The interesting practical applications of Autoencoders are:
- Data denoising ,
- Dimensionality reduction for data visualisation: With appropriate dimensionality and sparsity constraints, Autoencoders can learn data projections that are more interesting than PCA or other basic techniques. Because neural networks are capable of learning nonlinear relationships, this can be thought of as a more powerful (nonlinear) generalisation of PCA. Whereas PCA attempts to discover a lower dimensional hyperplane which describes the original data, Autoencoders are capable of learning nonlinear manifolds.
- Image recognition , Anomaly Detection and Semantic segmentation.
- Recommendation Engines.
Structural Similarity Index (SSIM) Loss function :
- SSIM is used as a metric to measure the similarity between two given images.

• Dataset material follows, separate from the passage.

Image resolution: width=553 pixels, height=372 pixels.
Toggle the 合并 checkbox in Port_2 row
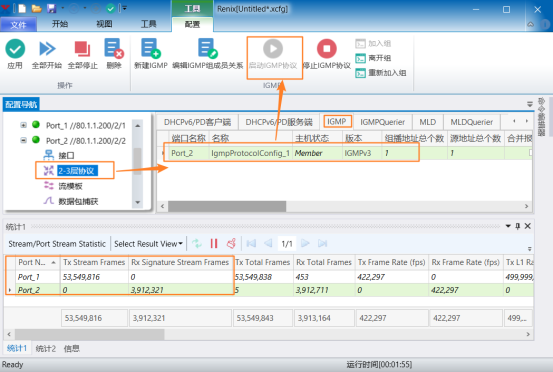[x=530, y=153]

- The Structural Similarity Index (SSIM) metric extracts 3 key features from an image: Luminance , Contrast and Structure.
- Structural Similarity Index between 2 given images which is a value between -1 and +1. A value of +1 indicates that the 2 given images are very similar or the same while a value of -1 indicates the 2 given images are very different.
- For similar images, the SSIM loss function will be smaller and for anomalous images, the SSIM loss function will be larger.
- Given “n” images of Fashion-MNIST data, which contains few “m” images from MNIST handwritten data. We need to filter out the Anomalies without using any Transfer Learning techniques.
Let’s see how we approach this problem statement :
- Importing required libraries
- Loading the Fashion MNIST train and test dataset, normalising it and reshaping it .
Building AUTOENCODER ARCHITECTURE:
- Building the ENCODER part : The encoder encodes the high dimension input into a lower-dimensional latent representation also referred to as the bottleneck layer.
- Building the DECODER part : The decoder will decompress the latent representation to recreate the input data.
- The output layer uses a sigmoid activation function as it flattens the output to be in the range[0,1] .
- Defining Structural Similarity Index(SSIM) Loss Function : For similar images, the SSIM loss function will be smaller and for anomalous images, the SSIM loss function will be larger.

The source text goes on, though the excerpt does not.